Tune in, turn on, drop back even further and we can also thank animal planet for the Age of Aquarius. The animals taught us to trip and, to borrow a phrase from Oscar Wilde, "we never had the courtesy to thank them for it."

In Mexico, the Huichol Indians often use the same word for peyote as for deer, which also explains the fourth-century ceramic pipe found in Guatemala-in the shape of a deer, with a peyote button between its teeth. The shaman of the Russian steppe, from whom the word "shaman" descends, have a fondness for Amanita muscaria-a serious psychedelic mushroom that the reindeer turned them onto. From watching reindeer eat piss-soaked snow, these shaman also learned to drink urine after taking mushrooms to boost the high.

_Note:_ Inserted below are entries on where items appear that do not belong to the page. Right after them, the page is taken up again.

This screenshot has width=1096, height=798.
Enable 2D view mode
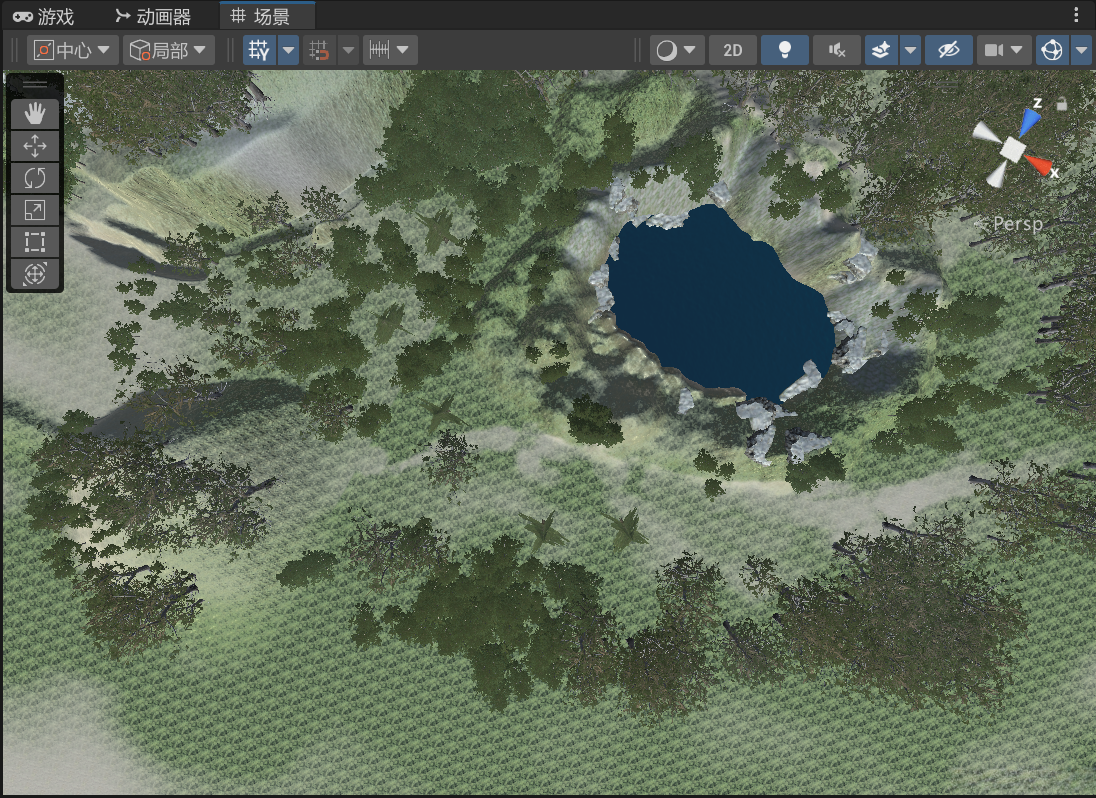[733, 50]
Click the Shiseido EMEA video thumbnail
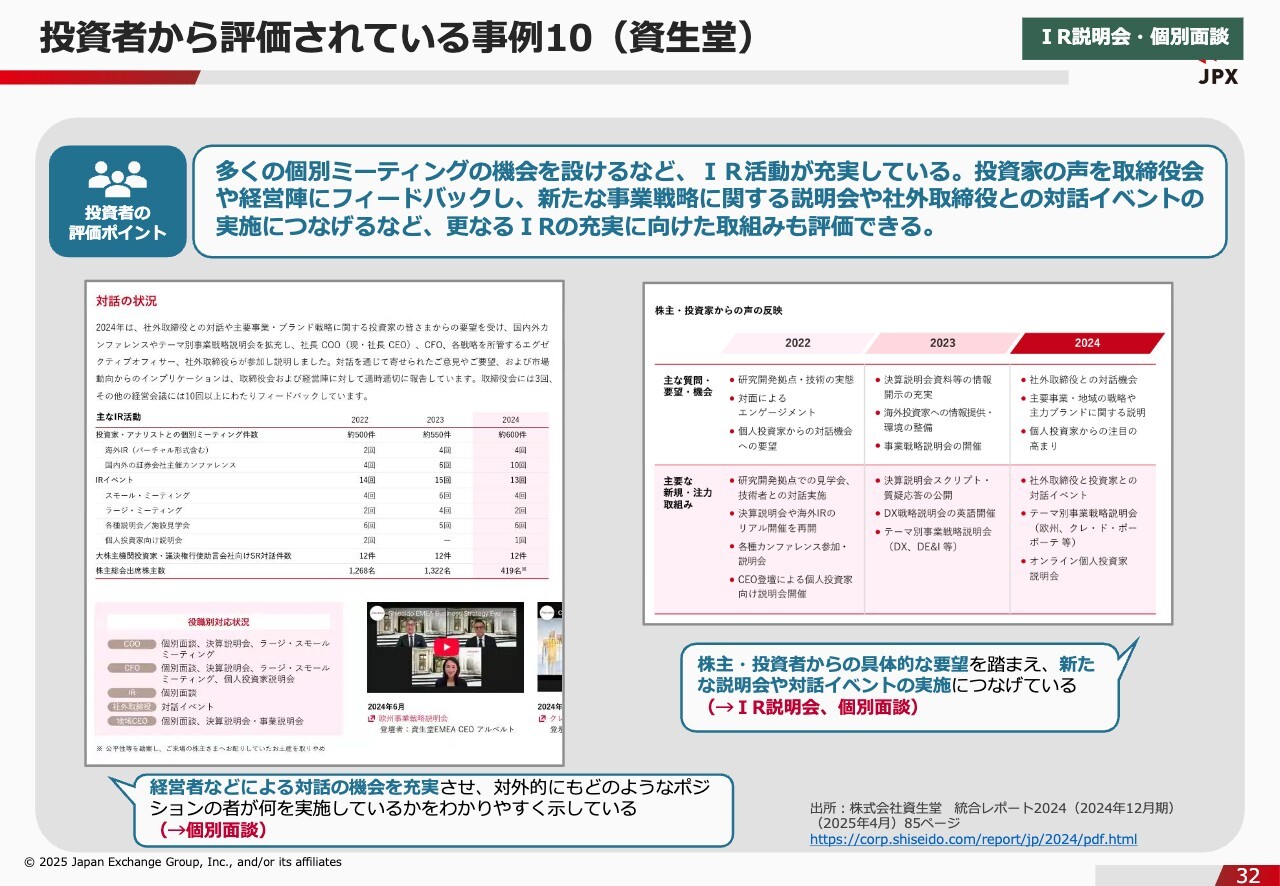Viewport: 1280px width, 886px height. pyautogui.click(x=445, y=647)
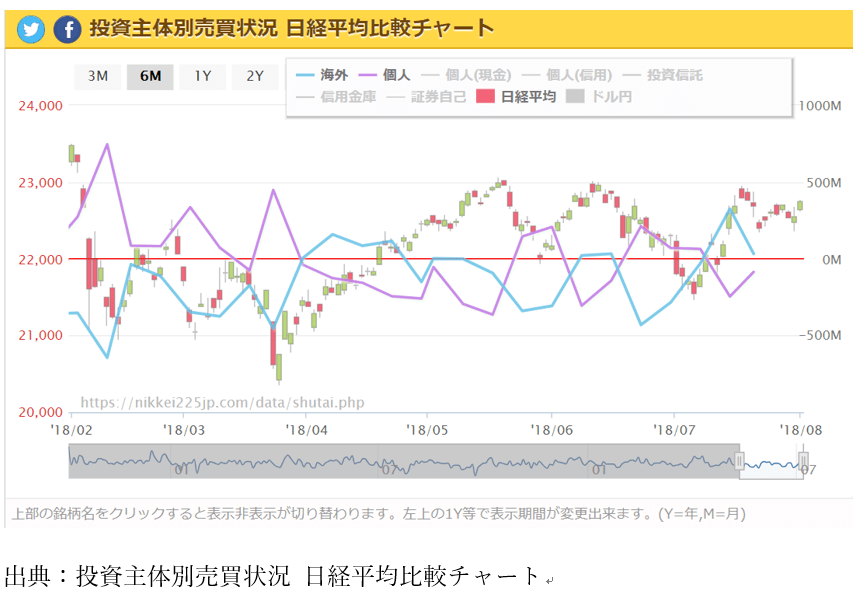Select the 3M time range

tap(97, 76)
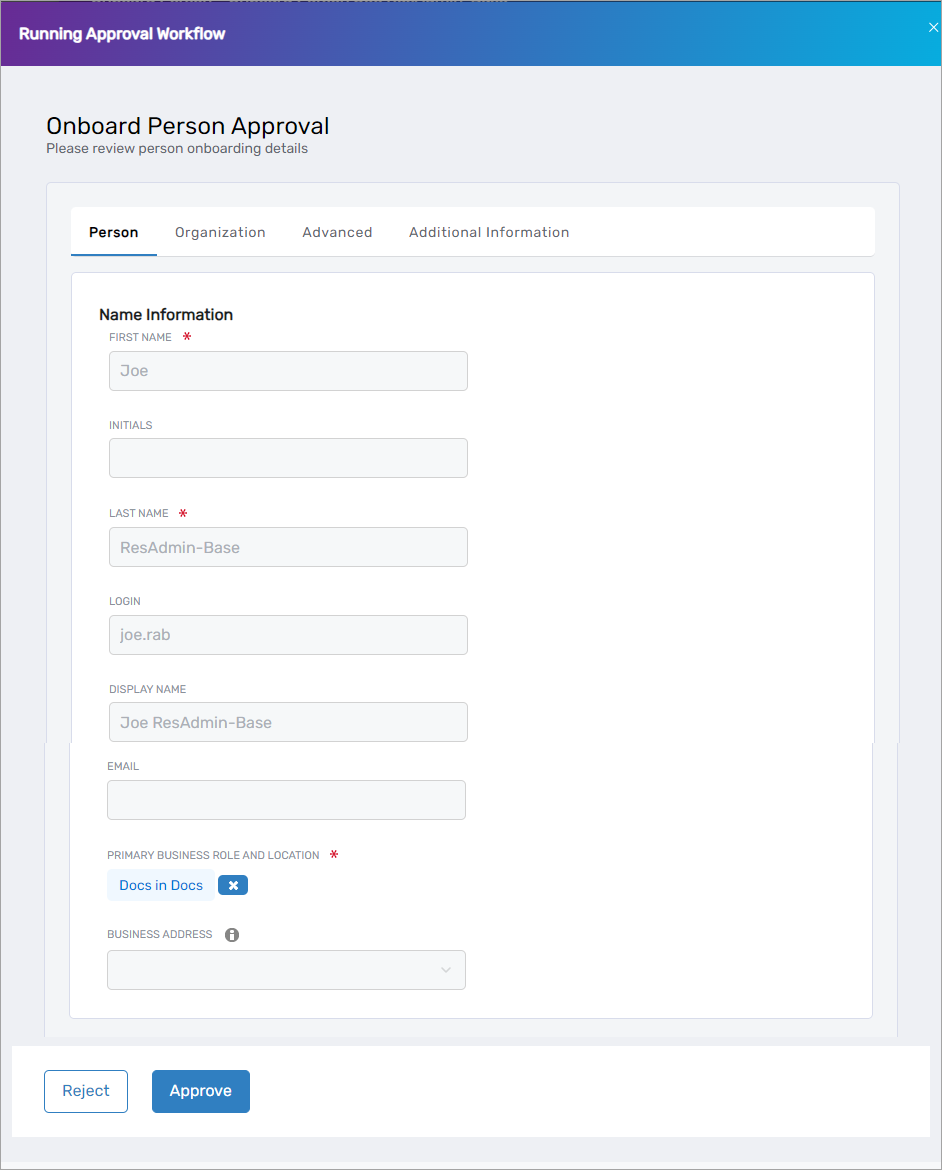Click the First Name input showing Joe
942x1170 pixels.
click(288, 370)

And, perhaps, going from the sublime to the ridiculous: A. muscaria is red and white and looks like chubby, bearded guy poured into a mushroom costume. Scholars have repeatedly pointed out that Santa Claus, flying reindeer, pine trees, and the giving of gifts were the original components of an A. muscaria harvest festival. Christmas may have become Christ's birthday, but it began as Siberian Woodstock — except, you know, with no Jimi Hendrix and plenty of reindeer.

Meanwhile, Jaguars in the Amazon chew the bark and leaves of the yaje vine, better known as ayahuasca and containing DMT, arguably the most powerful hallucinogen on earth. Yaje also makes you puke violently, so why did anyone bother following this example?

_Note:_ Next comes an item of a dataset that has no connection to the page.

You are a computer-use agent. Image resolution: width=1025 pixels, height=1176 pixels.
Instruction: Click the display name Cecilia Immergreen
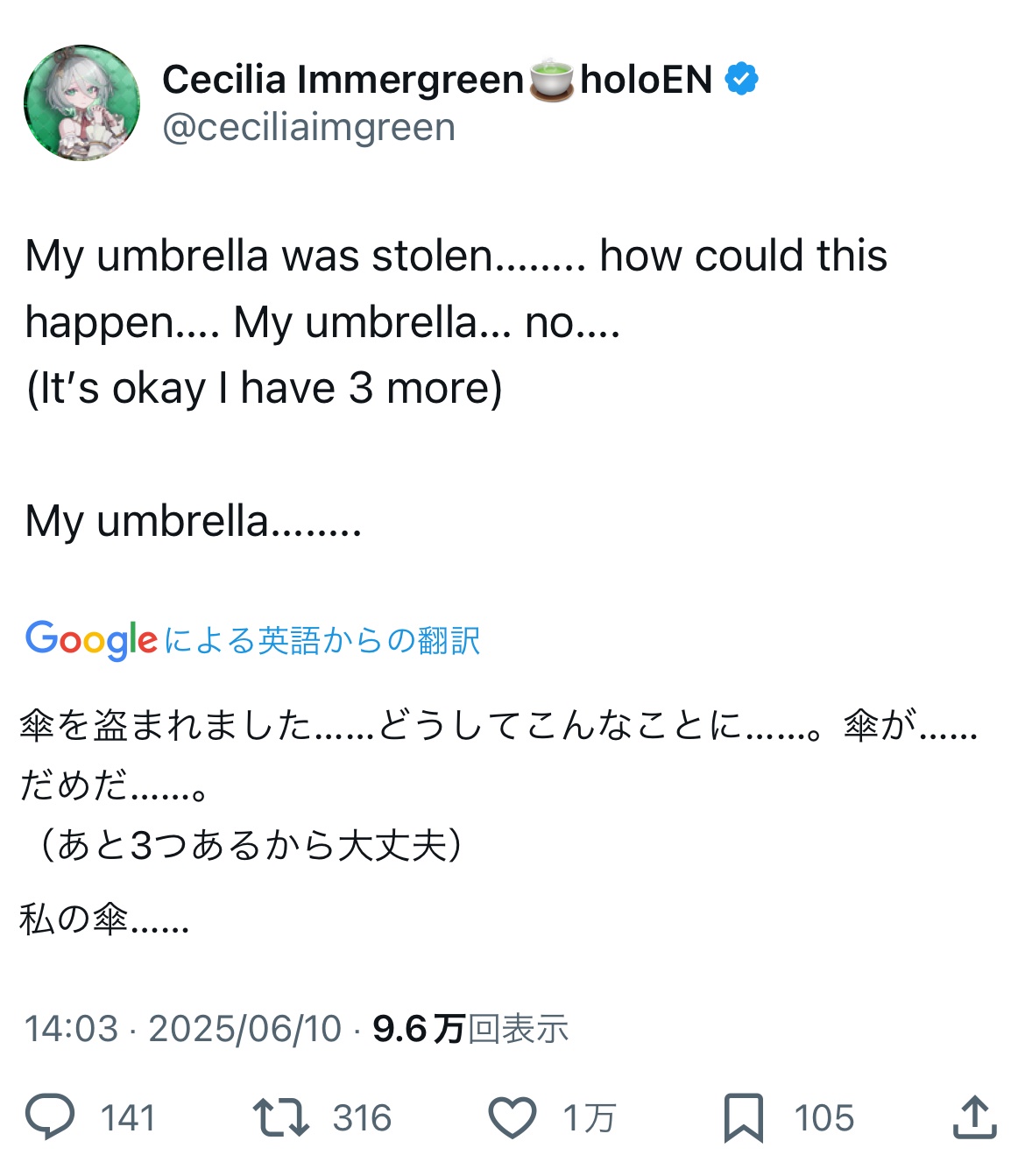click(343, 80)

"Shaman," writes Siegel, "teach that by using the vine, they too will be transformed into jaguar." Which means the animals taught us to trip and we tripped to become animals — which, from a psychological perspective, is one surefire cure for loneliness.

But there is one psychological problem far worse than loneliness. In fact, it's far worse than all others and requires significantly more lateral thinking than anything else we must confront. This, it appears, may be the real pull of hallucinogens.

In 1963 Aldous Huxley asked for an injection of LSD on his deathbed, believing the drug could facilitate a "good death." The next year Stanislav Graf found that psychedelics reduced existential anxiety in late-stage cancer patients. Most of this research ended when Nixon declared war on drugs, but lately, scientists have picked up the thread.

There are currently a half-dozen on-going studies at major institutions like Harvard and UCLA using hallucinogens for the same purpose. Most were initiated after researchers at John Hopkins University conducted a four-year investigation into the similarity between LSD and mystical experiences, published in 2006, with a follow up in 2008, in the journal Psychopharmacology, which was both widely praised and also found that psychedelics could be a fantastic tool for alleviating existential anxiety.

Relief comes, according to Bill Richards, one of the scientists involved in the study, because trips tend to follow the same three-stage process.

The first stage is what people typically associate with the drugs, a swirl of lights and colors and sounds. The second stage is a catalogue of faiths — users see Jesus, Buddha, Greek gods, Egyptian gods, and so many others that this stage has become known as the "archetypical realm." But it's what comes next that make psychedelics so effective against mortal terror.

"After the archetypal realm comes the mystical state," says Richards. "There's a dimension of awesomeness, of profound humility, of the self being stripped bare. In the psychology of religion, mystical experience is well-described-unity, transcendence of time and space, noetic knowledge, sacredness, ineffability...It's the sacred dimension of revelation, but it can be what Kierkegaard called `fear and trembling' — incredibly profound and powerful terrain to travel. Hallucinogens then do the same job as religion: They provide proof of unity, which — in humans and all other animals —is still the only known cure for fear of death."